InicioMundoInvestigación en pausa a un mes de perpetrarse el magnicidio en...

Investigación en pausa a un mes de perpetrarse el magnicidio en Haití

Al cumplirse este sábado 07 de agosto un mes del asesinato del presidente haitiano Jovenel Moïse, la investigación ha entrado a una etapa de estancamiento y el Gobierno haitiano solicitó ayuda de Naciones Unidas y la Comunidad del Caribe (Caricom) para avanzar en las pesquisas que permitan esclarecer este magnicidio perpetrado el pasado 07 de Julio de este año.

Una información desplegada en el portal web de la agencia de noticias Prensa Latina, reveló que el caso ya se encuentra en poder del Tribunal de Primera Instancia de esta capital, no obstante, pero por temores de seguridad aún ningún magistrado ha manifestado su decisión de conducirlo, luego de las amenazas de muerte que recibieron dos jueces de paz e igual número de secretarios judiciales.

Moïse estaba en su residencial al momento del ataque, donde recibió al menos 12 disparos, resultando gravemente herida su esposa Martine Étienne, la única testigo ocular de los hechos.

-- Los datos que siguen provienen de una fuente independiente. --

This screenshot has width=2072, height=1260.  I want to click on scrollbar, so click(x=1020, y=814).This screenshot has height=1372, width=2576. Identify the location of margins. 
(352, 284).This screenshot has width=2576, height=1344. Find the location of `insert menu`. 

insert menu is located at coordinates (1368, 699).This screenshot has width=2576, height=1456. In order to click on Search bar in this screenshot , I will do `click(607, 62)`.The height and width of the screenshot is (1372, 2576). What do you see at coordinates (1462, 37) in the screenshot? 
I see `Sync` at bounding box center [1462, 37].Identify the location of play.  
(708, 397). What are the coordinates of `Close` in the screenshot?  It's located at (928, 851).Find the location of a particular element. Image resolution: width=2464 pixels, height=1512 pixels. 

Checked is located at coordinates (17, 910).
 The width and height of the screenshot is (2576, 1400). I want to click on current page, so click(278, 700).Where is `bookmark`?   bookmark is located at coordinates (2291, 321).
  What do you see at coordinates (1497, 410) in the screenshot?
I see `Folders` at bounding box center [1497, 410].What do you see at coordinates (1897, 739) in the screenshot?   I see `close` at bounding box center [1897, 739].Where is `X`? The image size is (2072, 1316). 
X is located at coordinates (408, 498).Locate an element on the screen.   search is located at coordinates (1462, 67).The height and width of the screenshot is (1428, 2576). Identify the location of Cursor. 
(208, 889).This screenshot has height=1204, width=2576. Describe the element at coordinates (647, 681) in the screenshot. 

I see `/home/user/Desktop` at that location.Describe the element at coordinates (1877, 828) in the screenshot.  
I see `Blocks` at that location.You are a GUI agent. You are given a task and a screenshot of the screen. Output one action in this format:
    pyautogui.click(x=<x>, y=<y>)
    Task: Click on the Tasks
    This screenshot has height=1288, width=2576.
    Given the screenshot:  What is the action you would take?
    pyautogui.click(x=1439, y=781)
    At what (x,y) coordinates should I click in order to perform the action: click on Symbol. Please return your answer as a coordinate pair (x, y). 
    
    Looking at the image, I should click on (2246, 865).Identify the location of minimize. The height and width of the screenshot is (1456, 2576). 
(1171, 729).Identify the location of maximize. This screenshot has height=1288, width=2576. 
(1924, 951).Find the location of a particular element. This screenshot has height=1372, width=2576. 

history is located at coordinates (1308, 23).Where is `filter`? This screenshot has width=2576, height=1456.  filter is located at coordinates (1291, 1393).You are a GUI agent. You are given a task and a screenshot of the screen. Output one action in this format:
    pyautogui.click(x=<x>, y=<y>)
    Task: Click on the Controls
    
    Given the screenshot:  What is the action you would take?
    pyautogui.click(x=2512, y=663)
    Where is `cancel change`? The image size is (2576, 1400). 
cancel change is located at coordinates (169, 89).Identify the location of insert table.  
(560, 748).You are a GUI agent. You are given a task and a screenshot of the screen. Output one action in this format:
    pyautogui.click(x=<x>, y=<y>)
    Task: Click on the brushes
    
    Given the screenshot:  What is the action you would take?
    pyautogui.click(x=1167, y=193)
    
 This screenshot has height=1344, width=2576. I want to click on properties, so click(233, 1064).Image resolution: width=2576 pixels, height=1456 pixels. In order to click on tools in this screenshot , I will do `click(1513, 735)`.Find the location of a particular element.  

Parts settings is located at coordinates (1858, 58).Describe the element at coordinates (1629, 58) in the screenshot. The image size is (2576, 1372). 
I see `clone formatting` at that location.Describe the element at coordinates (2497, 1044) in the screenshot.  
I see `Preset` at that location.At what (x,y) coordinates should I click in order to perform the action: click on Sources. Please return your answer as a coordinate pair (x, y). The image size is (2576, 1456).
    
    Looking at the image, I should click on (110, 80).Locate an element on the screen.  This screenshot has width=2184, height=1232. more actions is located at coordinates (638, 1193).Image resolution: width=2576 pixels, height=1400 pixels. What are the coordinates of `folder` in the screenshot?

Entre tanto, la viuda en sus declaraciones a la prensa relató que los asesinos se comunicaban en español, y pensaron que estaba muerta, mientras yacía junto a su cama, sin poder respirar y con la boca llena de sangre. Uno de ellos le pisó los pies, y otro le pasó una linterna por los ojos.

‘Lo único que vi antes de que lo mataran fueron sus botas’, aseguró la semana pasada y cuestionó los pormenores de por qué no hizo nada la guardia de seguridad conformada entre 30 y 50 hombres, quienes eran los encargados de custodiar la residencia cuando estaba presente el jefe de Estado.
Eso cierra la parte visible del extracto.